> [Problem to work on]:
In the data below, one line contains "February (871, 1381)" and a later one contains "MediMonsters (481, 1970)". Print both, with every line between them, exactly and alone.

> [Data under study]:
"""

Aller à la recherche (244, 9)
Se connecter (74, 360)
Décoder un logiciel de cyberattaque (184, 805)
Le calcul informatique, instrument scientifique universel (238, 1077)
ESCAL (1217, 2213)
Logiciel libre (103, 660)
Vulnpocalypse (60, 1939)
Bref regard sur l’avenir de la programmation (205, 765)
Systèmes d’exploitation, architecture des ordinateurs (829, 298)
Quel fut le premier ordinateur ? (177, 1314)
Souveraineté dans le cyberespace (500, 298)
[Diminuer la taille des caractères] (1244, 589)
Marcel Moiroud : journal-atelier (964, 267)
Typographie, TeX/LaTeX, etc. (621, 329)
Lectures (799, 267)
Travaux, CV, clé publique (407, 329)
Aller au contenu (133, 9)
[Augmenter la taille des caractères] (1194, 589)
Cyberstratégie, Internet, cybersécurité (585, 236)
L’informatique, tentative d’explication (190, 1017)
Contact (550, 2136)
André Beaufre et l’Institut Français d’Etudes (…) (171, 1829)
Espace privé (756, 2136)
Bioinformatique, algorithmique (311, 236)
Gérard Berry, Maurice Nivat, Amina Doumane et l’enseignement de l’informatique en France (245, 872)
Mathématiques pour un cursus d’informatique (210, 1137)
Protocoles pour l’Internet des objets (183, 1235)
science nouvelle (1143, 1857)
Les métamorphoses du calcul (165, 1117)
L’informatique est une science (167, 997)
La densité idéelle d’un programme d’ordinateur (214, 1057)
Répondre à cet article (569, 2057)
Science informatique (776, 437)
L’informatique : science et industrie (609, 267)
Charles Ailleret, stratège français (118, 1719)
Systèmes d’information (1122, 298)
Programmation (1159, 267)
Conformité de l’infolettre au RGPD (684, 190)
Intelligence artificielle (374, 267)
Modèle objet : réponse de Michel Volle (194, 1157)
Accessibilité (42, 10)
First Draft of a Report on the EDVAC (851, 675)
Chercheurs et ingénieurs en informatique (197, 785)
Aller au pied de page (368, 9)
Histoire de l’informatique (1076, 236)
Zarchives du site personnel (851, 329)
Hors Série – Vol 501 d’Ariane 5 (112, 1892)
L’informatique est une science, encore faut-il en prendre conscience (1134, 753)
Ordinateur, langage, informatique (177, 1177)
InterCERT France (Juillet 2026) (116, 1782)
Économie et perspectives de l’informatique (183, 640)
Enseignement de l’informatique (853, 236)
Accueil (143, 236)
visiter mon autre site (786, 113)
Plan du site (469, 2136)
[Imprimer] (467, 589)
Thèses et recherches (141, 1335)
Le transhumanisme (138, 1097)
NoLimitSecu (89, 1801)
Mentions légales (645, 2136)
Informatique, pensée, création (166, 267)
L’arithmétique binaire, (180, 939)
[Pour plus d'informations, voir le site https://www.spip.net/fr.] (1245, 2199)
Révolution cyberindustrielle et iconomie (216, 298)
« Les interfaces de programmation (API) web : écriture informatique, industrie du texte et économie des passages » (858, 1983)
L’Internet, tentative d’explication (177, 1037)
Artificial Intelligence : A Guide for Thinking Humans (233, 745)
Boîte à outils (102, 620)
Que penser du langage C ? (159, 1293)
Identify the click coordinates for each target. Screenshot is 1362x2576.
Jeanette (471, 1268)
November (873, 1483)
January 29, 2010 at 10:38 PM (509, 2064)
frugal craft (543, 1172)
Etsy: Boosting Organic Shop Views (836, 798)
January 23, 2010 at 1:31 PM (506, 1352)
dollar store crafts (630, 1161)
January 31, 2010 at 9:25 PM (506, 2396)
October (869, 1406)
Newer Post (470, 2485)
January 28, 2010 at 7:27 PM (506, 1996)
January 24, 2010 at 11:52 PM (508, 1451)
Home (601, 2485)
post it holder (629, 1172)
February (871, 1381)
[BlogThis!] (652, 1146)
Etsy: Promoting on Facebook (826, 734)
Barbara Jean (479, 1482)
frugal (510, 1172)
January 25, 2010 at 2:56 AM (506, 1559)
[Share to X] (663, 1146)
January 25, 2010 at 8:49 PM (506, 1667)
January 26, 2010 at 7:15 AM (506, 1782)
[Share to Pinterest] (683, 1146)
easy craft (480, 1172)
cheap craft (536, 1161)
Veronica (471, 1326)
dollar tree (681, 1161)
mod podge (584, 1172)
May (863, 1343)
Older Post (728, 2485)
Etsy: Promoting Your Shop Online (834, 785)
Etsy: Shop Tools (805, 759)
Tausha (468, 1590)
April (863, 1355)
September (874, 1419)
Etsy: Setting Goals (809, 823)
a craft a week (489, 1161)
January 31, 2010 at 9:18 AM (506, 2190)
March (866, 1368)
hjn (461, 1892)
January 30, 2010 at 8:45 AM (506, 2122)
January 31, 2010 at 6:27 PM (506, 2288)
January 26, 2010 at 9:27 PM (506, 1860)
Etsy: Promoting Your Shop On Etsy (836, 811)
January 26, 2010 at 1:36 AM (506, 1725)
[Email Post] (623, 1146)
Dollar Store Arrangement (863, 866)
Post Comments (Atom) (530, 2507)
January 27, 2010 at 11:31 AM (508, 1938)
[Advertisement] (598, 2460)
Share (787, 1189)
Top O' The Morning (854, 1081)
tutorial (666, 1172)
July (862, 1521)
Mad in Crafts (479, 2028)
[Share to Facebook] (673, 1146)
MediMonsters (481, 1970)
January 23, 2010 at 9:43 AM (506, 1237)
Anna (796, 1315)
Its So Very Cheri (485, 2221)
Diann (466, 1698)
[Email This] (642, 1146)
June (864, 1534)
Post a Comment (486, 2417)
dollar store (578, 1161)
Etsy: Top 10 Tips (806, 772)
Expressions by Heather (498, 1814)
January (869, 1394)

"""

> [Written solution]:
February (871, 1381)
[BlogThis!] (652, 1146)
Etsy: Promoting on Facebook (826, 734)
Barbara Jean (479, 1482)
frugal (510, 1172)
January 25, 2010 at 2:56 AM (506, 1559)
[Share to X] (663, 1146)
January 25, 2010 at 8:49 PM (506, 1667)
January 26, 2010 at 7:15 AM (506, 1782)
[Share to Pinterest] (683, 1146)
easy craft (480, 1172)
cheap craft (536, 1161)
Veronica (471, 1326)
dollar tree (681, 1161)
mod podge (584, 1172)
May (863, 1343)
Older Post (728, 2485)
Etsy: Promoting Your Shop Online (834, 785)
Etsy: Shop Tools (805, 759)
Tausha (468, 1590)
April (863, 1355)
September (874, 1419)
Etsy: Setting Goals (809, 823)
a craft a week (489, 1161)
January 31, 2010 at 9:18 AM (506, 2190)
March (866, 1368)
hjn (461, 1892)
January 30, 2010 at 8:45 AM (506, 2122)
January 31, 2010 at 6:27 PM (506, 2288)
January 26, 2010 at 9:27 PM (506, 1860)
Etsy: Promoting Your Shop On Etsy (836, 811)
January 26, 2010 at 1:36 AM (506, 1725)
[Email Post] (623, 1146)
Dollar Store Arrangement (863, 866)
Post Comments (Atom) (530, 2507)
January 27, 2010 at 11:31 AM (508, 1938)
[Advertisement] (598, 2460)
Share (787, 1189)
Top O' The Morning (854, 1081)
tutorial (666, 1172)
July (862, 1521)
Mad in Crafts (479, 2028)
[Share to Facebook] (673, 1146)
MediMonsters (481, 1970)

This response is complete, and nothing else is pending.